• **Required task**: Return the rows verbatim, starting at the line containing "Where should I click to: Click the New" and ending at the line containing "point(441,592)".

• **Data to use**:
....................

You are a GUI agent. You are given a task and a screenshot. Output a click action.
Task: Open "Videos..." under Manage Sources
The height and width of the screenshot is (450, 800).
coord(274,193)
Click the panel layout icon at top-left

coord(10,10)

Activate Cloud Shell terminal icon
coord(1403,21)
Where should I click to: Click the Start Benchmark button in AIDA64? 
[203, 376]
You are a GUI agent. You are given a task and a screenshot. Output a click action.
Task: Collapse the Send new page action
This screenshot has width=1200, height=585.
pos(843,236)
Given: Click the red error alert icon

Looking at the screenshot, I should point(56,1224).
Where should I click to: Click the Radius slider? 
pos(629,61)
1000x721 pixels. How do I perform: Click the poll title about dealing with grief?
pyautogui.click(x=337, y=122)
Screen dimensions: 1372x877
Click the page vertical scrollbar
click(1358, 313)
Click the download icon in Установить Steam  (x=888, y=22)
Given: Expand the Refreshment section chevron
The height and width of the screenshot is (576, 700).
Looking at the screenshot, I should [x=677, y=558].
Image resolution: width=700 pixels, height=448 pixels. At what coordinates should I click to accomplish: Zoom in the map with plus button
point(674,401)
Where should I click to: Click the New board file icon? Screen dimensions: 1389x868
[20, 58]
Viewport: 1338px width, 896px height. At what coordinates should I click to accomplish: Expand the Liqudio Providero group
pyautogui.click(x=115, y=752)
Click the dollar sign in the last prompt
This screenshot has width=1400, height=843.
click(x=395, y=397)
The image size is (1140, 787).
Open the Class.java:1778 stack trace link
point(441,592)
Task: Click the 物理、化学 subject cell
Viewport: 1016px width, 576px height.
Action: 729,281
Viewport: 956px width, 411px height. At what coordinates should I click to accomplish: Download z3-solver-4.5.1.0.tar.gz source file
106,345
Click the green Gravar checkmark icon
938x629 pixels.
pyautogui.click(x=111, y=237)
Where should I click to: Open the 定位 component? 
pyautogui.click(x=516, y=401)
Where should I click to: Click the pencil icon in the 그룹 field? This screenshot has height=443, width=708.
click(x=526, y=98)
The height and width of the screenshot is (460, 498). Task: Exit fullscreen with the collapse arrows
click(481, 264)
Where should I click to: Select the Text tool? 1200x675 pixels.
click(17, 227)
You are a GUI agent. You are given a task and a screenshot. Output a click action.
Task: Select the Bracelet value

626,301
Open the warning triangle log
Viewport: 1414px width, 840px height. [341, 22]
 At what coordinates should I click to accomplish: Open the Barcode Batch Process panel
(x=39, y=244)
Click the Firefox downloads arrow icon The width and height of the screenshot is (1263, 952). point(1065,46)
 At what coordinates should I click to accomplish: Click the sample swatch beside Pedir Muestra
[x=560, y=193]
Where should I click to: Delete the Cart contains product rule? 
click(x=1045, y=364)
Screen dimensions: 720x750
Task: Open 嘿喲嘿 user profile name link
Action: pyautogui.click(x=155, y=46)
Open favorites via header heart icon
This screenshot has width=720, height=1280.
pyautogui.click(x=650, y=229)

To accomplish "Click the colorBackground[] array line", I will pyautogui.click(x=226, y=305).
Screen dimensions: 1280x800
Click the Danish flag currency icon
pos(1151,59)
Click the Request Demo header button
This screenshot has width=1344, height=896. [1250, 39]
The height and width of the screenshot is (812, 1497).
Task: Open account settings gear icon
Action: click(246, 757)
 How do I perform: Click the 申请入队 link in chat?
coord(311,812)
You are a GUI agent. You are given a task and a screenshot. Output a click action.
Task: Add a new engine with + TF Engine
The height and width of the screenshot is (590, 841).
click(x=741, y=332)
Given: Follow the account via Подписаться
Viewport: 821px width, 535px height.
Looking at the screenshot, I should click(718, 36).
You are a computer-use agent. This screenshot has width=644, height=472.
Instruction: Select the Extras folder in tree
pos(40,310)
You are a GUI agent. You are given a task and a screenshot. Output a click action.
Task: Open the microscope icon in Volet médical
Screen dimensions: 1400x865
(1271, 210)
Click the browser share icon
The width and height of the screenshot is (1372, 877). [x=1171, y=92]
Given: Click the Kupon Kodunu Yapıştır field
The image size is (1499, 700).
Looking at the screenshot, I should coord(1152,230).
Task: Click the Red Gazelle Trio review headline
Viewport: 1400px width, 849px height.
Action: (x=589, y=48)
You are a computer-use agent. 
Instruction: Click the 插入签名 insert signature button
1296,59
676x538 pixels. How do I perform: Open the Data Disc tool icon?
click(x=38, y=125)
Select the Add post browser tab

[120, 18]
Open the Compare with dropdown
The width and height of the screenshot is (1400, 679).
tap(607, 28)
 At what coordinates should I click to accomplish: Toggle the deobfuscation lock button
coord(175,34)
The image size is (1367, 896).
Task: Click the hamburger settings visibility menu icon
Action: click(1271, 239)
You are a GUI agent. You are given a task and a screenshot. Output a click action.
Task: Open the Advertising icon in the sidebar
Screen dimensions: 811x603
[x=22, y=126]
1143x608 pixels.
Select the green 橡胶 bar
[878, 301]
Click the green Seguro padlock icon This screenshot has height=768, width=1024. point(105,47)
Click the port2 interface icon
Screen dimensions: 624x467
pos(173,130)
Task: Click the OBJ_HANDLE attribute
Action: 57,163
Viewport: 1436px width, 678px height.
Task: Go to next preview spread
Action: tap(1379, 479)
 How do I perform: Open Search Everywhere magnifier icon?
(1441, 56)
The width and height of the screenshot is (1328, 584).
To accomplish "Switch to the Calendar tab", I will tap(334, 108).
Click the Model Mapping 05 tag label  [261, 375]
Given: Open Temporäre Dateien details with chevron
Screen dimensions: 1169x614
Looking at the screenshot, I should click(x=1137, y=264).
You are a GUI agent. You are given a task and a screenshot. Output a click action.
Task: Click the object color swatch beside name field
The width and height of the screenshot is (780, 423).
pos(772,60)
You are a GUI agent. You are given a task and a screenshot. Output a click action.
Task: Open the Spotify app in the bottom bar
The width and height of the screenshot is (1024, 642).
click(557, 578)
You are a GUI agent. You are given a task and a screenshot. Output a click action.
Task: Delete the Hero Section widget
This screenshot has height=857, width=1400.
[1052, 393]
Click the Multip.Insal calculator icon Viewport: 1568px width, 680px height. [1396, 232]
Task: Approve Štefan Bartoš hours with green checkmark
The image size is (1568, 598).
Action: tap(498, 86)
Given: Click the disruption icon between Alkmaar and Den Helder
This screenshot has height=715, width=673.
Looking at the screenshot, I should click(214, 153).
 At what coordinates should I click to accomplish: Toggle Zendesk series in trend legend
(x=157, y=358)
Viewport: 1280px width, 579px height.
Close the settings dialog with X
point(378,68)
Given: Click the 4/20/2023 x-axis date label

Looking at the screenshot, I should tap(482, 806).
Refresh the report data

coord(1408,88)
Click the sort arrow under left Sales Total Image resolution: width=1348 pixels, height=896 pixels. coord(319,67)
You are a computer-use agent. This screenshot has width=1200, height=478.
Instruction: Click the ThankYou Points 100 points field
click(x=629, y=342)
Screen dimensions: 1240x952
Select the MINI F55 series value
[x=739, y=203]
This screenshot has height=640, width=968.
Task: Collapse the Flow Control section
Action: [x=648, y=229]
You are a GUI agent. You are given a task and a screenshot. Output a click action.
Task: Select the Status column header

....................

• **Full output**:
Where should I click to: Click the New board file icon? Screen dimensions: 1389x868
[20, 58]
Viewport: 1338px width, 896px height. At what coordinates should I click to accomplish: Expand the Liqudio Providero group
pyautogui.click(x=115, y=752)
Click the dollar sign in the last prompt
This screenshot has width=1400, height=843.
click(x=395, y=397)
The image size is (1140, 787).
Open the Class.java:1778 stack trace link
point(441,592)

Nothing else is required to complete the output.